(PROVIDED ENTRIES)

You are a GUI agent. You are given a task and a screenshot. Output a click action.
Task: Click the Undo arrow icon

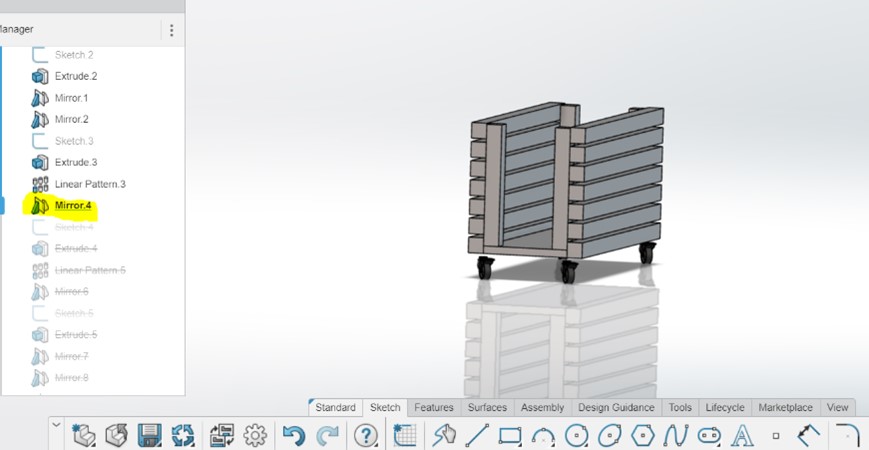(293, 435)
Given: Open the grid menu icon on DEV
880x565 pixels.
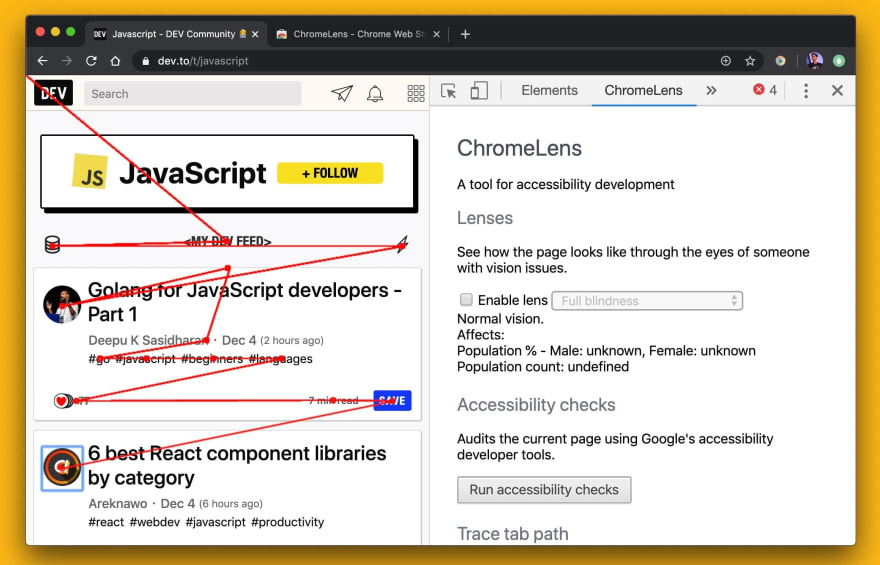Looking at the screenshot, I should (x=416, y=93).
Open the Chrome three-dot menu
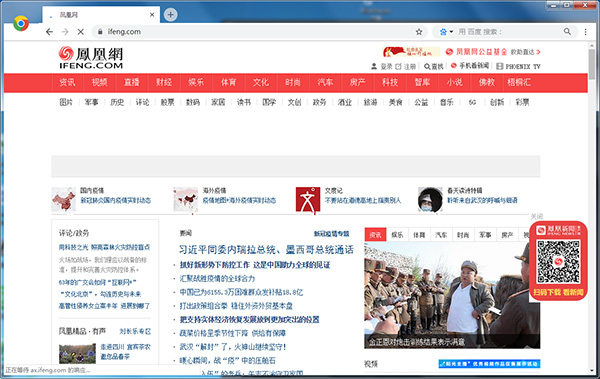Image resolution: width=600 pixels, height=379 pixels. point(585,32)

(End PROVIDED ENTRIES)

WORK TO COMPLETE:
Excluding every picture, write out each record word for word.

RESULT OF THIS EXERCISE:
You are a GUI agent. You are given a task and a screenshot. Output a click action.
Task: Click the Undo arrow icon

(293, 435)
Given: Open the grid menu icon on DEV
880x565 pixels.
Looking at the screenshot, I should (x=416, y=93).
Open the Chrome three-dot menu
Image resolution: width=600 pixels, height=379 pixels. point(585,32)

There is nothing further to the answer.